The majority of this stretch has been labeled “Gold Medal Water” by the state. Fish counts are near 5,000 per mile through this stretch with about a 70 to 30 percent split between Brown Trout and Rainbow Trout. The Brown Trout population is completely wild and self sustaining. The Rainbow Trout population is also a very healthy and can produce fish exceeding the 20 inch mark.
This stretch of River has an abundance of bugs, Caddis, Stoneflies, Baetis and Midges are all prevalent. Underneath the surface all these bugs will be active this time of the year. Above the surface there will be sporadic Caddis coming off on warmer days as well as strong Baetis and Midge hatches. The Ark is famous for its October Caddis hatch but, many locals would argue the BWO hatches are the best. While the BWOs come of with more consistency in the Spring there are still some fantastic Fall hatches creating some great late season Dry Fly opportunities. Terrestrials are also a great option this time of the year and fish will rise to them as late as November.
As the weather continues to cool look for fish to begin to migrate towards the deeper runs.

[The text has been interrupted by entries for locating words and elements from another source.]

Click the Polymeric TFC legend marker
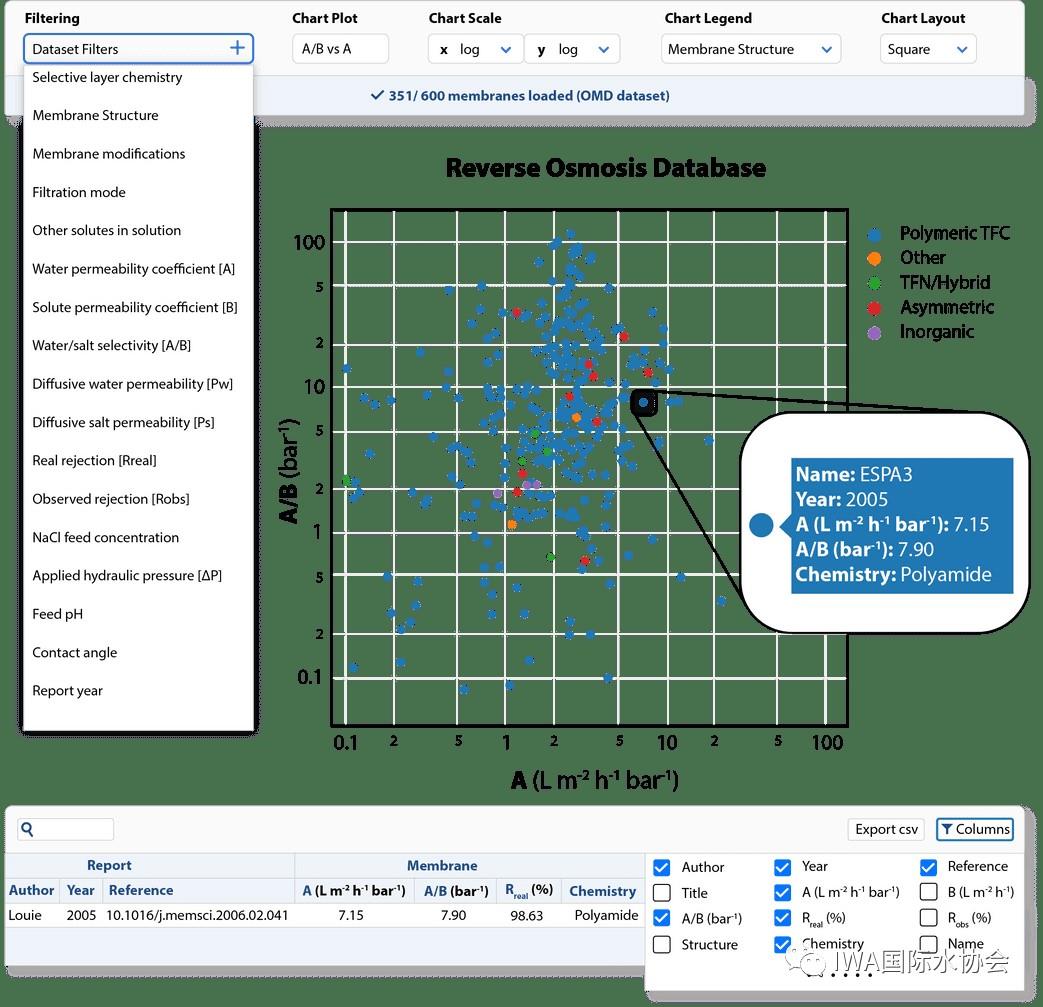The width and height of the screenshot is (1043, 1007). click(x=876, y=234)
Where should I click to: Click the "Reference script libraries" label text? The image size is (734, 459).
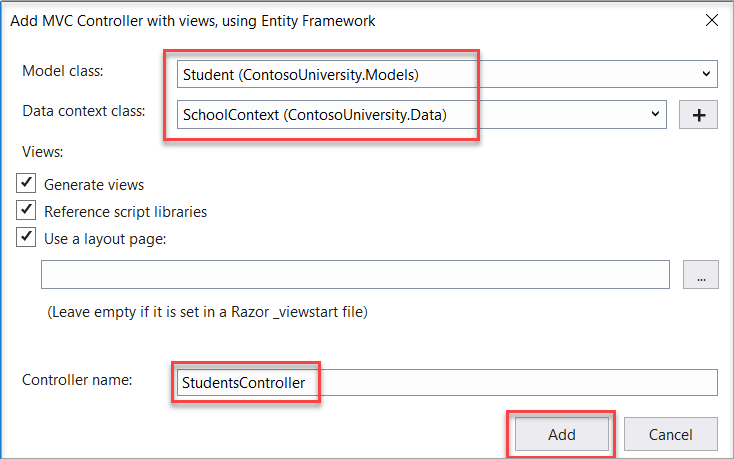pos(126,212)
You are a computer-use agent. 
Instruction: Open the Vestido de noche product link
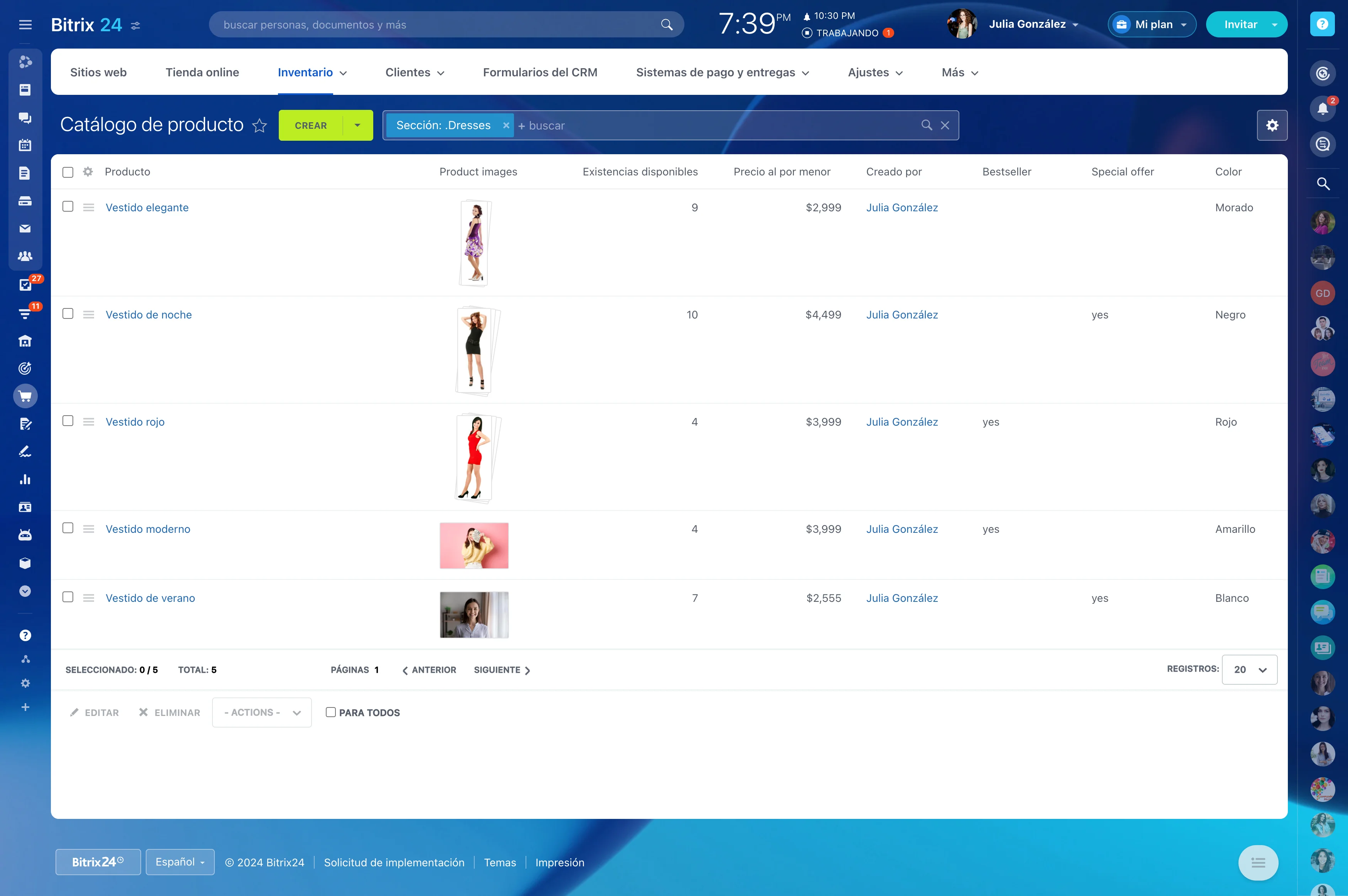point(148,315)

There will still be fish holding in just about any pocket near a rock but, look for greater numbers in the well defined runs. Look for fish to rise on warmer days from about 1-4 PM. When this happens don’t hesitate to turn to dries. Another thing to keep in mind are streamers. Streamers on days with solid cloud cover can produce a ton of action.

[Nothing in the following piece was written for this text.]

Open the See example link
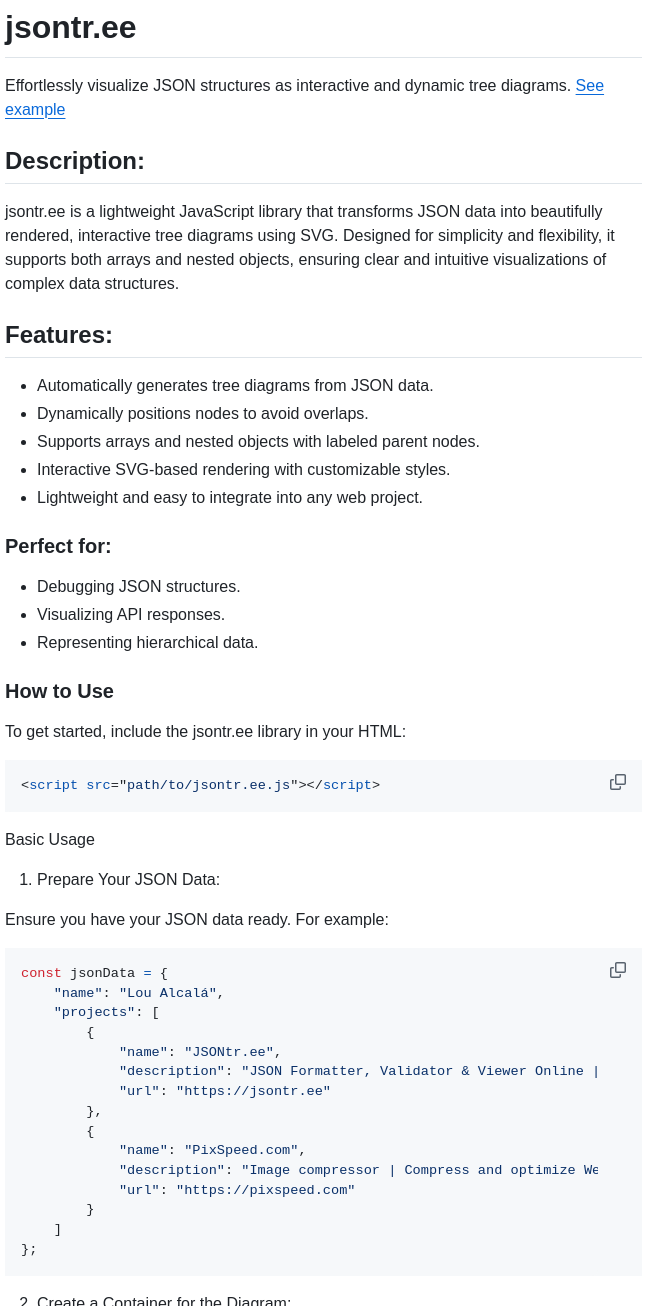Screen dimensions: 647x1306 [x=589, y=86]
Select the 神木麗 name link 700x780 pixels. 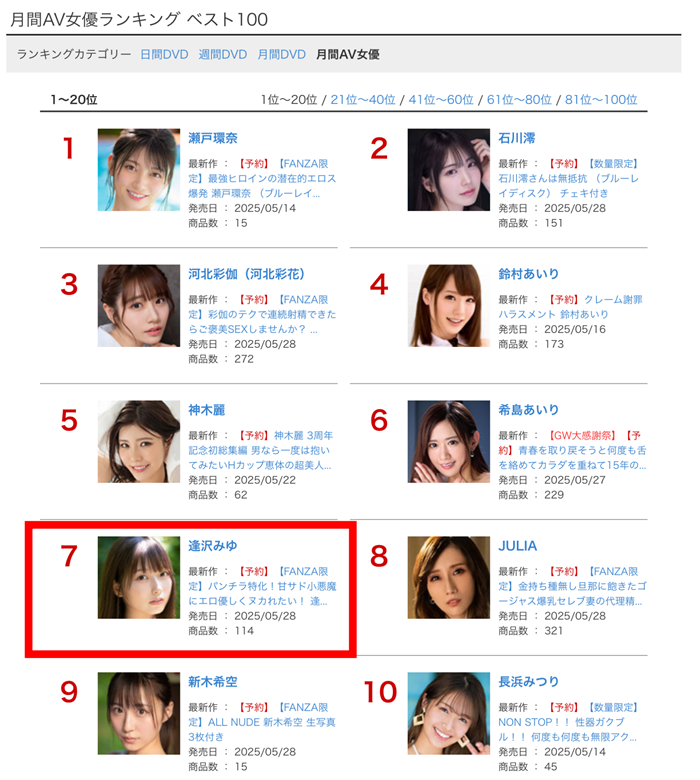[x=207, y=410]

Some of my favorite stretches this time of year are Browns Canyon, Wellsville, in town of Canon City and anywhere along Bighorn Sheep Canyon.
Fly Recommendations- Chubby Chernobyls, Foam PMX, Film Critic, Parachute Adams, Purple Haze, Parawulff, Stimulator, Graphic Caddis, Nitro Caddis, Buckskins, Barr’s BWO emerger, Juju Baetis, Radiation Baetis, Rainbow Warriors, Rojo Midges, Mercury Black Beauty, Brassie, Jujubees, Dorsey’s Top Secret Midge, rs2, Pheasant Tails, Biot Stonefly, Pat’s Rubber Legs, 20 incher stone, Dirty Hippie, Wooly Bugger, sparkle minnows, slumpbusters.

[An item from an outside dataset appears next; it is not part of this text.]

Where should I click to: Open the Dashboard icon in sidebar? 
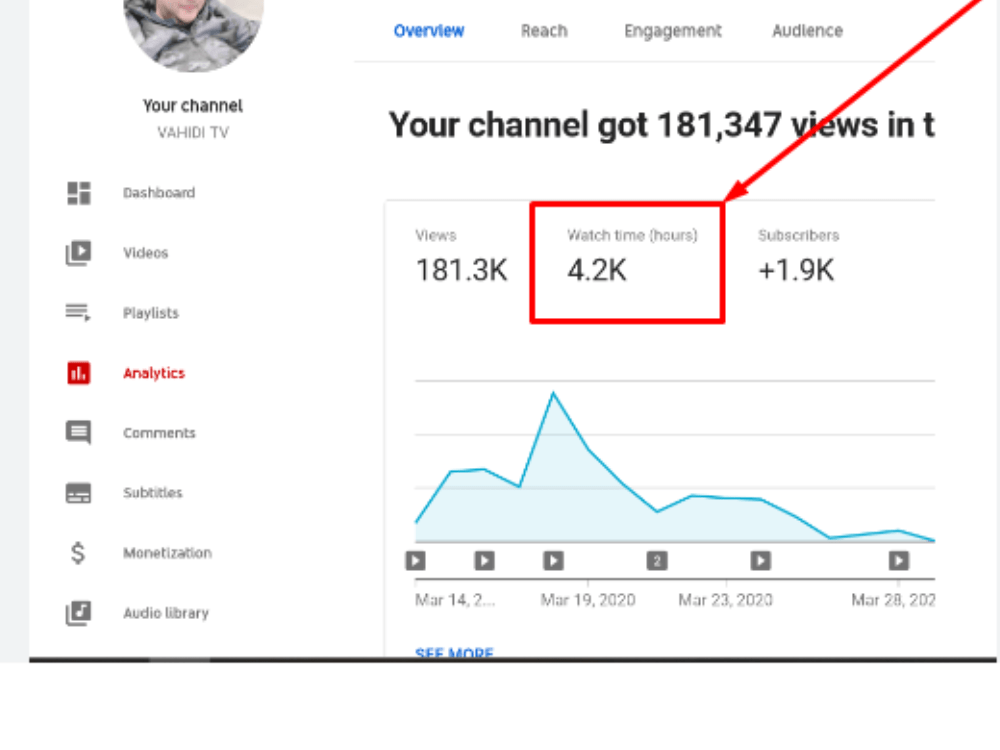pos(78,193)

River access is plentiful along Hwy 50 and countless "P" (parking) signs and pulloffs are available for the entire 58 miles between Canon City and Salida. There is some private property throughout this stretch of river, however these places are usually clearly marked and won't be cause for any shortage of fantastic water to fish. Several parking areas also have picnic tables and grills available for public use.